A modular, configuration-driven framework for SFT (Supervised Fine-Tuning) and DPO (Direct Preference Optimization). Built on TRL, DeepSpeed, and Accelerate with multi-node SLURM support.
This repo supports two training backends:
- TRL -- SFT and DPO via
accelerate launch - LlamaFactory -- SFT, DPO, long-context tuning via Singularity containers
This project uses uv for dependency management. To create the Python environment, run:
uv syncTo include dev dependencies (required for pre-commit):
uv sync --extra devThis project uses pre-commit with ruff (lint + format) and black (format). To install the hooks:
uv run pre-commit installHooks will now run automatically on every git commit. To run them manually against all files:
uv run pre-commit run --all-filesTo run training locally, use accelerate launch. You must specify the distributed flags explicitly.
accelerate launch \
--num_machines 1 \
--num_processes 4 \
--dynamo_backend=inductor \
--use_deepspeed \
--same_network \
--rdzv_backend static \
--mixed_precision bf16 \
scripts/train.py \
--config configs/trl/sft.yaml \
training.max_steps=100 \
offline=trueaccelerate launch \
--num_machines 1 \
--num_processes 4 \
--dynamo_backend=inductor \
--use_deepspeed \
--same_network \
--rdzv_backend static \
--mixed_precision bf16 \
scripts/train.py \
--config configs/trl/dpo.yaml \
training.max_steps=100 \
offline=trueNote
The --mixed_precision flag passed to accelerate launch must match model.dtype in your config.
For cluster environments, use the submission script. It auto-generates a SLURM batch script based on your YAML configuration and submits it.
- SLURM job template:
src/post_training/slurm/job.sh.jinja
python scripts/submit.py --config configs/trl/sft.yamlpost-training/
βββ configs/
β βββ trl/
β β βββ sft.yaml # TRL SFT example config
β βββ llamafactory/
β β βββ long-context.yaml # LlamaFactory long-context SFT config
β βββ deepspeed/
β βββ zero2.yaml # DeepSpeed ZeRO Stage 2 config
β βββ zero3.yaml # DeepSpeed ZeRO Stage 3 config
β βββ z3_partial_offload.json # ZeRO Stage 3 with CPU offloading
βββ src/post_training/
β βββ config.py # OmegaConf dataclass schema + validation
β βββ methods/ # Trainer builders (SFT/DPO)
β βββ data/ # Dataset loading, transforms, mixing
β βββ chat_templates/ # Chat template registry + Jinja templates
β βββ callbacks/ # Custom callbacks (e.g., inference checkpoints)

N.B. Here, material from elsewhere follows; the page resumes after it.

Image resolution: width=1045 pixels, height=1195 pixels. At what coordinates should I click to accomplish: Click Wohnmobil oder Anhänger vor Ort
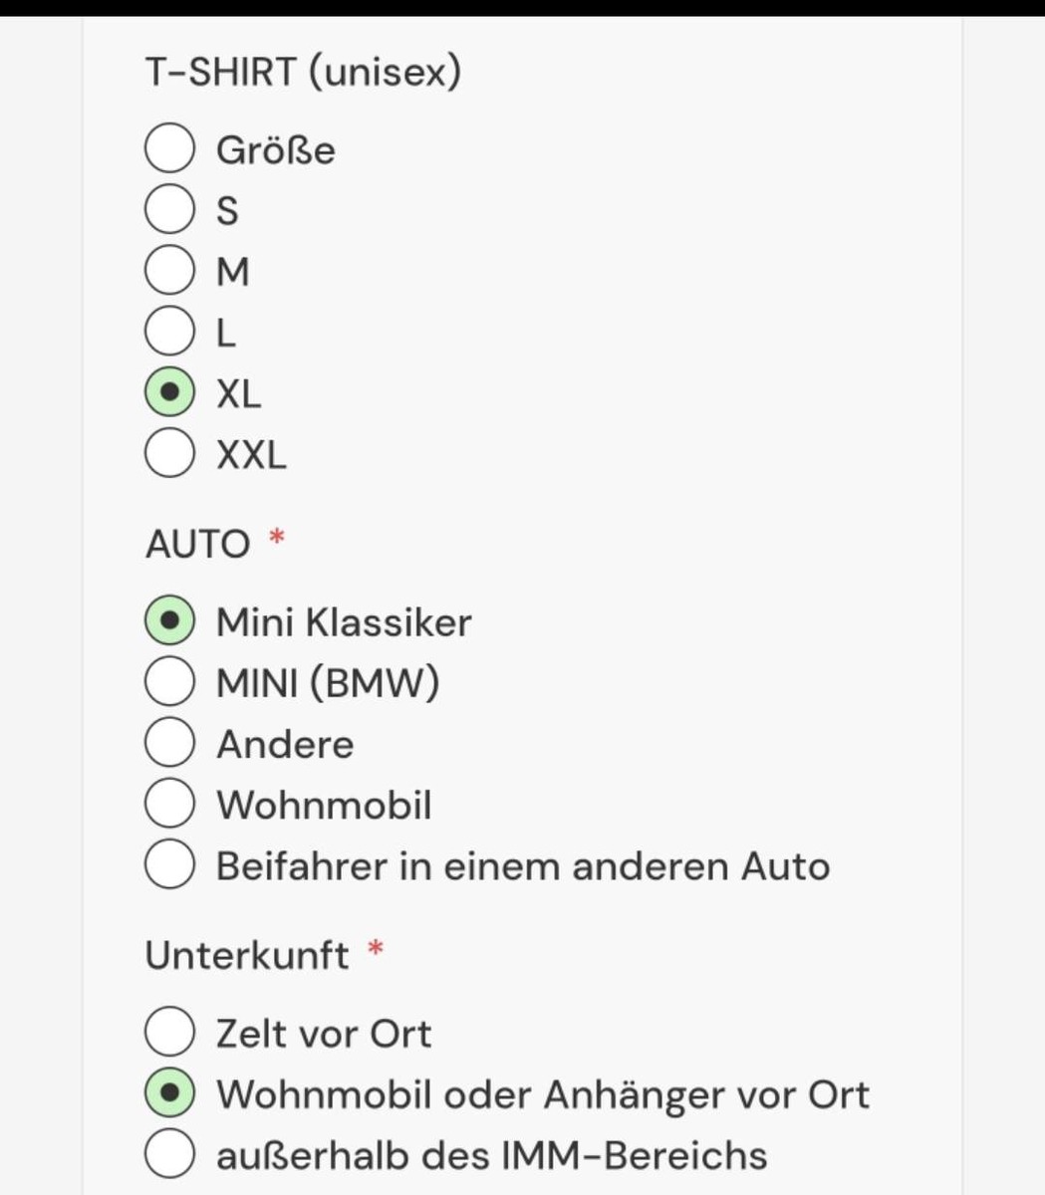[x=170, y=1093]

β βββ slurm/ # SLURM script rendering + submission
β βββ utils/ # Logging + run directory utilities
βββ scripts/
β βββ train.py # Training entrypoint (supports CLI overrides)
β βββ submit.py # SLURM submission entrypoint
β βββ data.py # Data pipeline debugger + token-stats
β βββ wb.py # Weights & Biases utilities
βββ pyproject.toml
This is the golden rule: all run configuration lives in a single YAML file.
This YAML file specifies:
- The hyper-parameters of the target script
- The SLURM configuration, which might be cluster-specific
- The Singularity container to use, if applicable
You do not need to edit Python scripts to change these settings. Either:
- Override any YAML value via the CLI using dot-notation
- Or create a new YAML config specific to your run
scripts/train.py \
--config configs/trl/sft.yaml \
model.name_or_path="meta-llama/Llama-3.1-8B" \
training.learning_rate=5e-6 \
sft.packing=falseA job submission on the HPC should be a single line as follows:
python scripts/submit.py --config /path/to/config.yamlGiven the heterogeneity of cluster environments, training jobs should, where possible, run inside a Singularity (or Apptainer) container that bundles all required dependenciesβsuch as PyTorch, CUDA, Flash Attention, and any cluster-specific backend librariesβinto a single, portable environment, simplifying both setup and reproducibility across systems.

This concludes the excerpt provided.